▶ DATA TO EXAMINE
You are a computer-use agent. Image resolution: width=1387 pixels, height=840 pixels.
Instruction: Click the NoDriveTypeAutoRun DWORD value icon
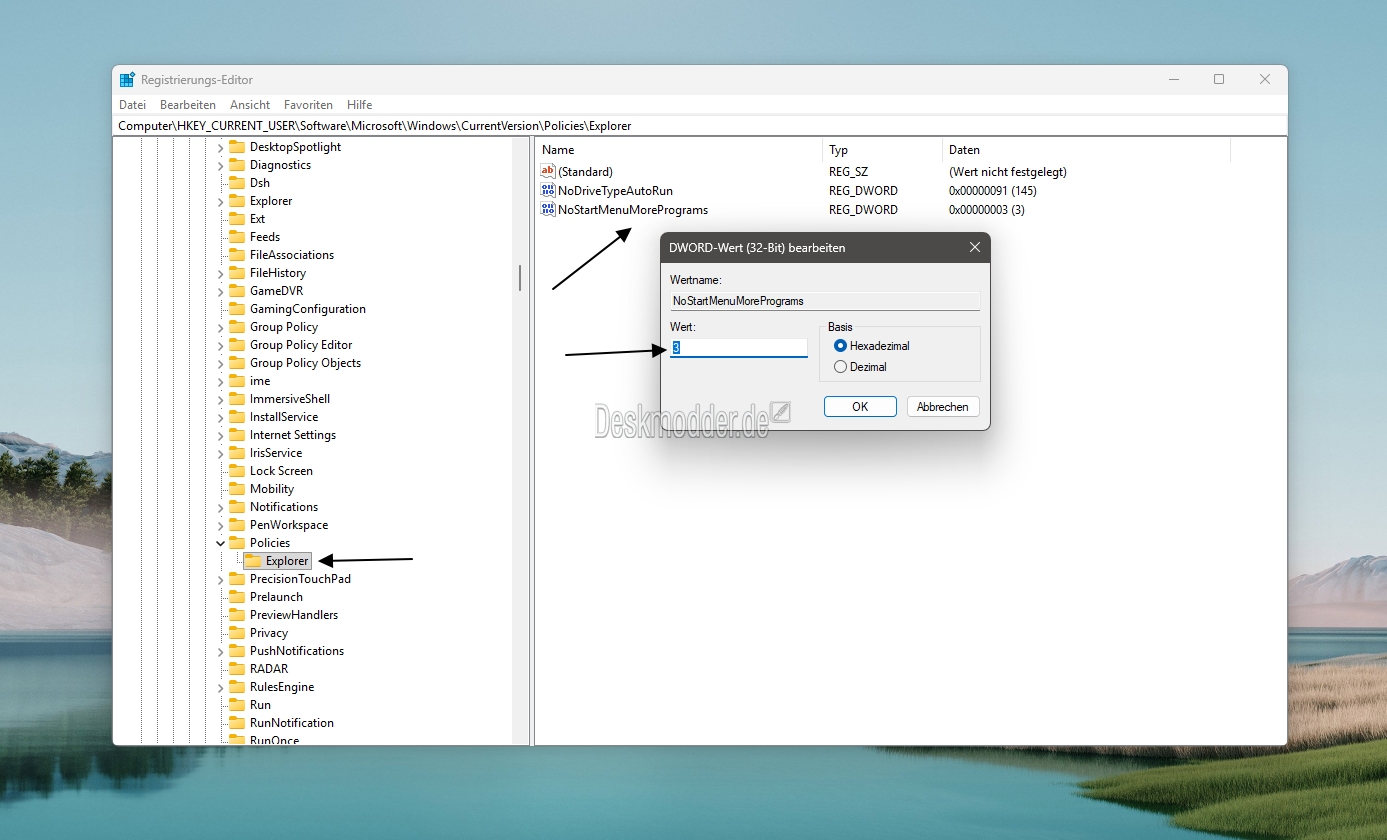547,190
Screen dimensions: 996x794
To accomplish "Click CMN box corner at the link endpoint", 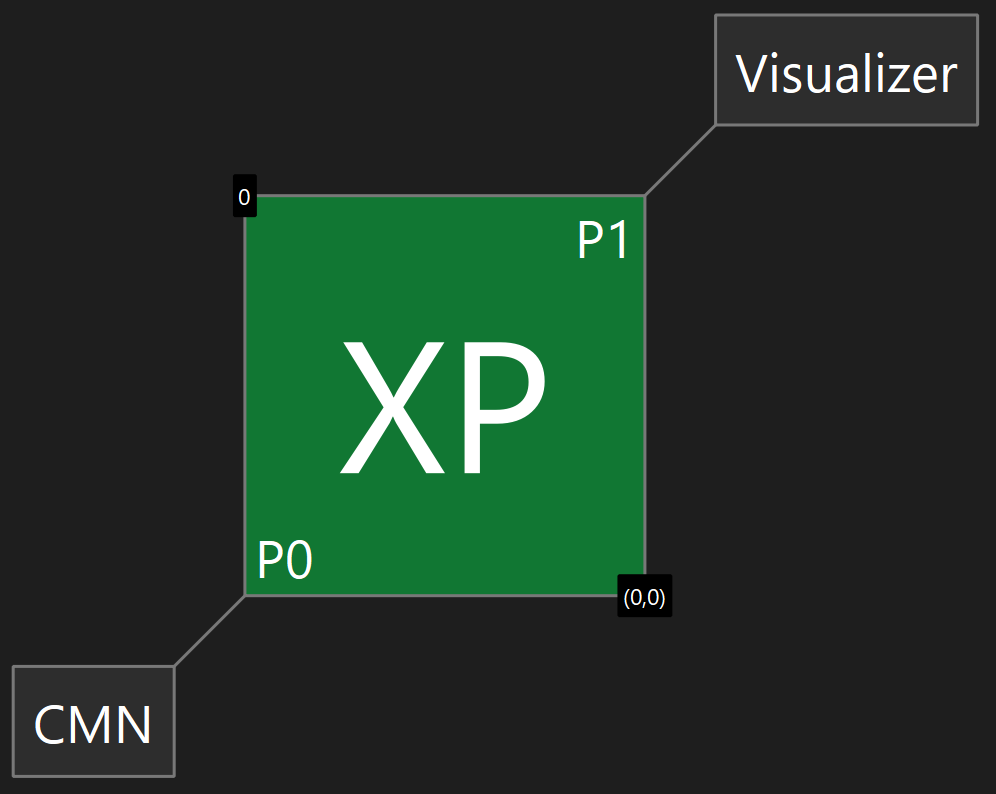I will point(174,667).
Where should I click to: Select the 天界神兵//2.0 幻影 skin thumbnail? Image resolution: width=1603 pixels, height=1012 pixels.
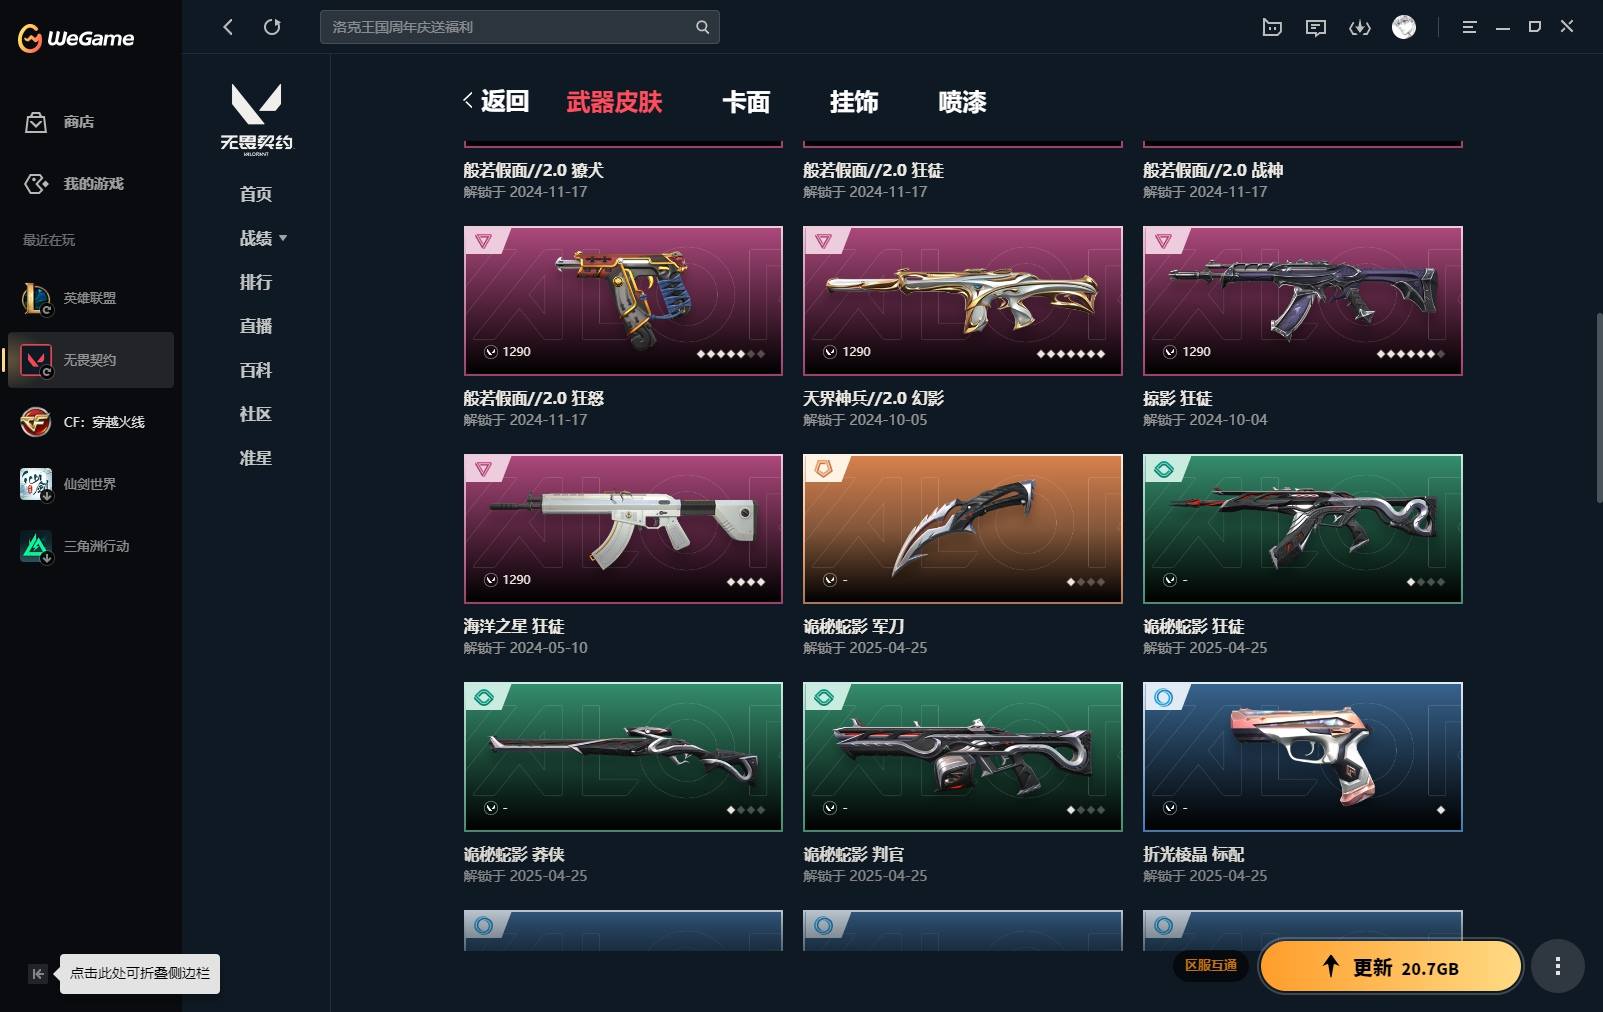coord(963,301)
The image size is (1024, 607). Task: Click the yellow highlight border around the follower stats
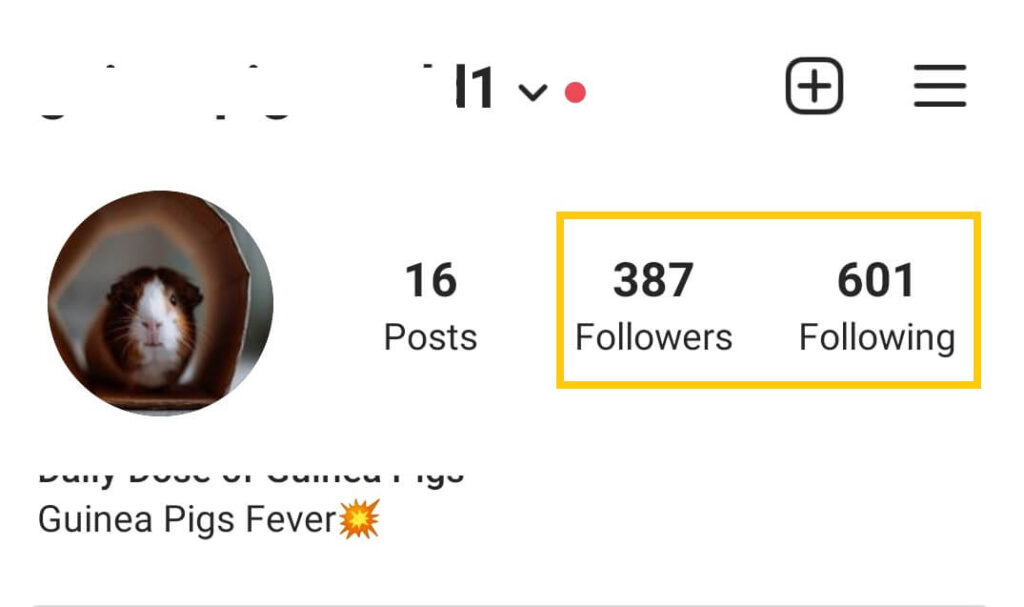769,215
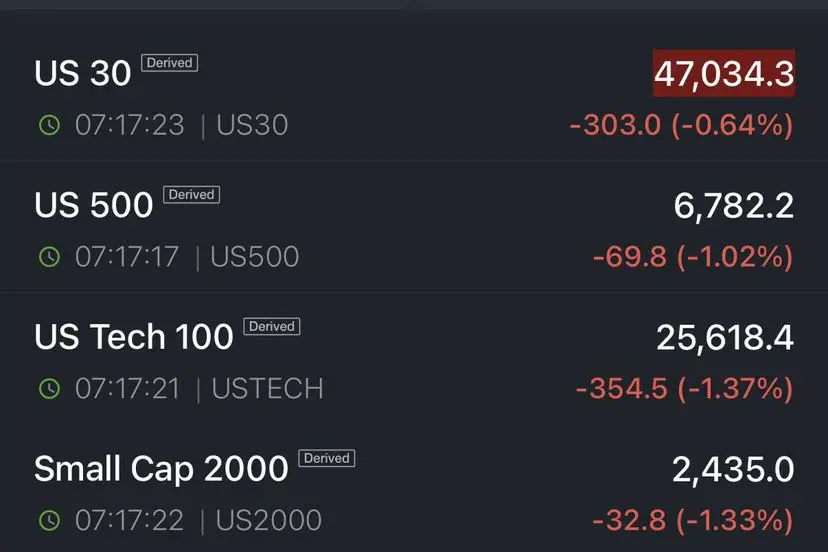The width and height of the screenshot is (828, 552).
Task: Click the Small Cap 2000 price 2,435.0
Action: tap(733, 470)

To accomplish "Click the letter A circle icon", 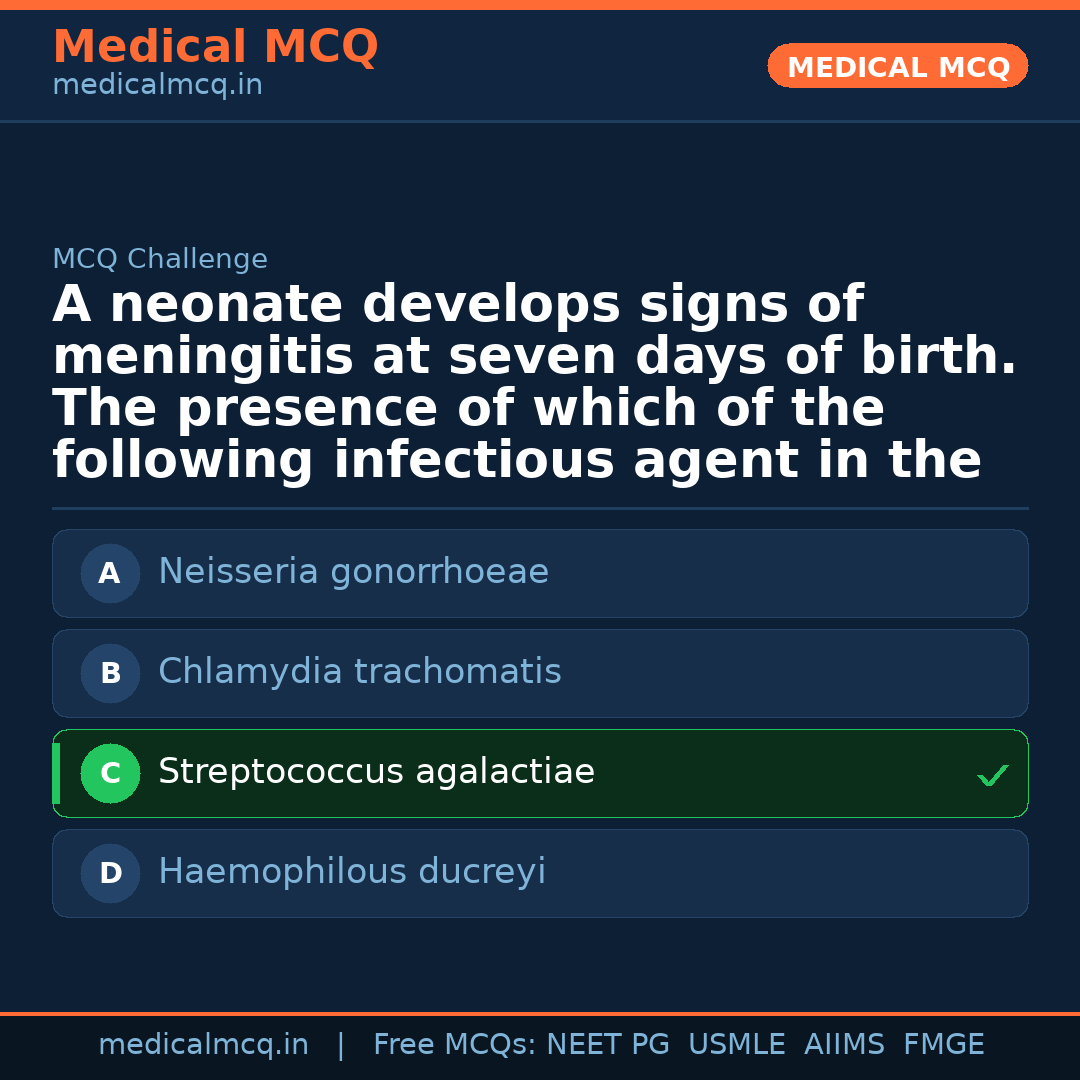I will point(110,573).
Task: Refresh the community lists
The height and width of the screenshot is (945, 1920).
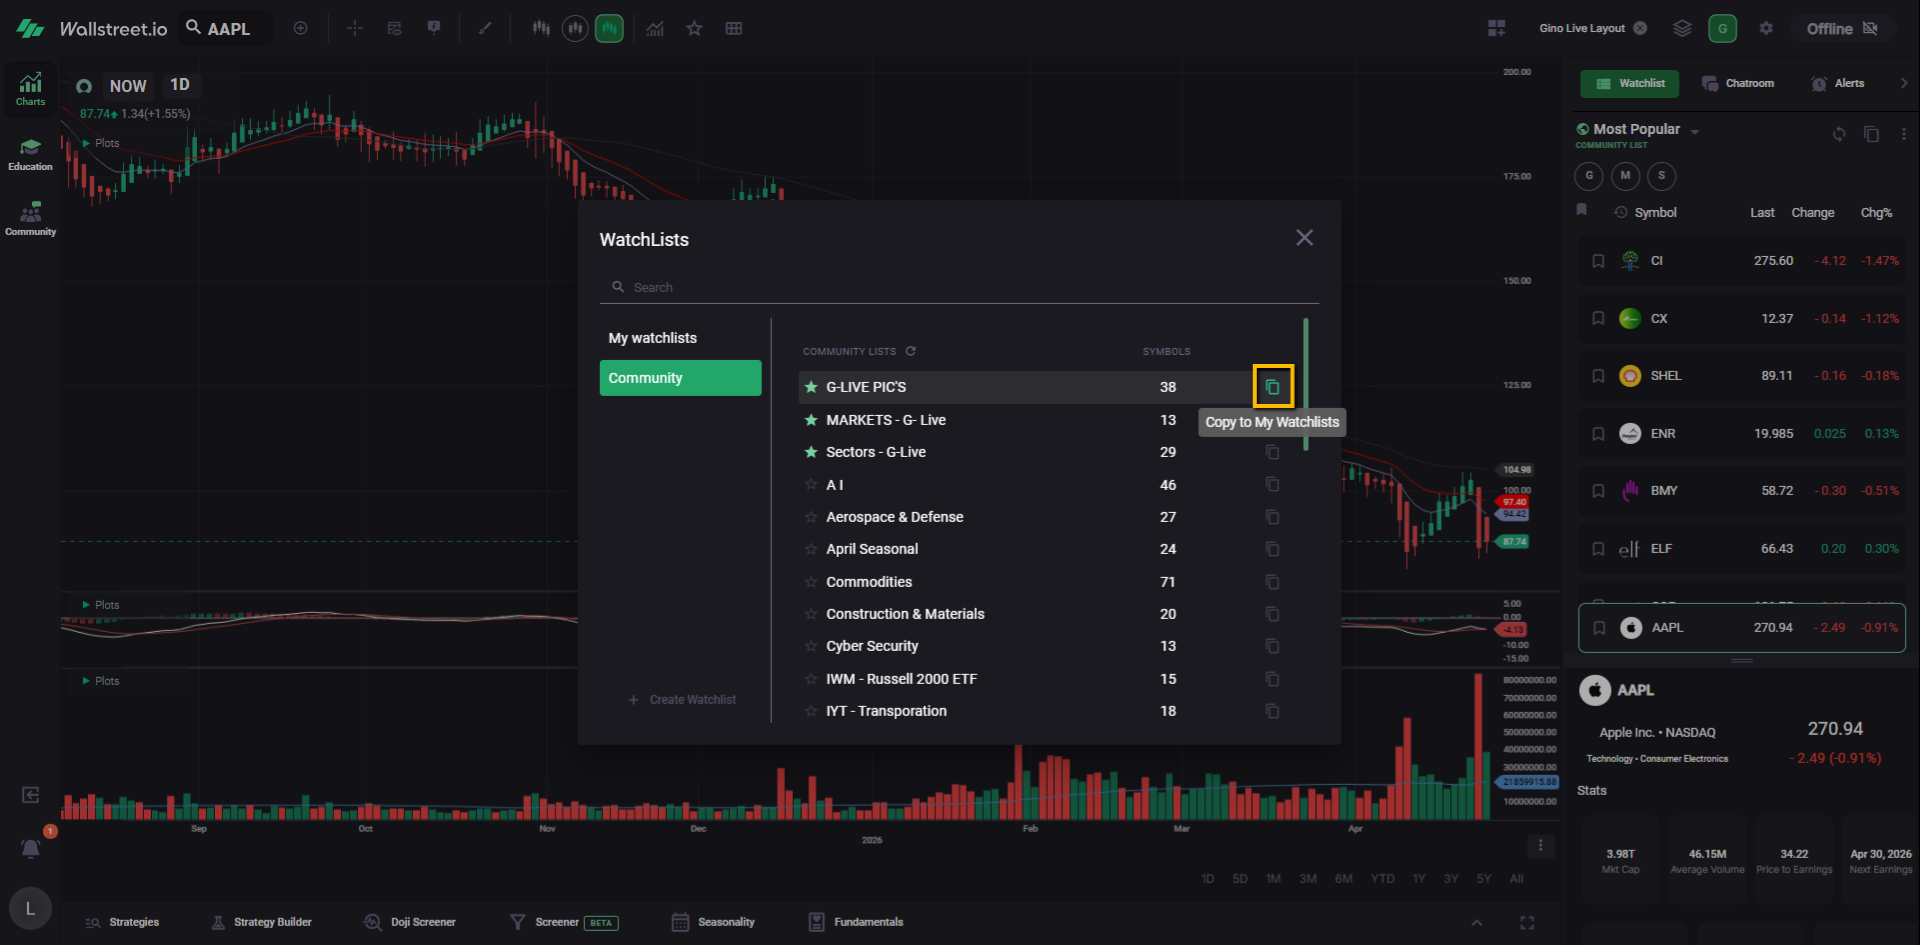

▶ TASK DETAILS
Every line from the one containing "Task: Refresh the community lists" through the last line of the listing must be written out again exactly, and no other line. Leave the pictures aside.

▶ FINISHED TASK
Task: Refresh the community lists
The height and width of the screenshot is (945, 1920).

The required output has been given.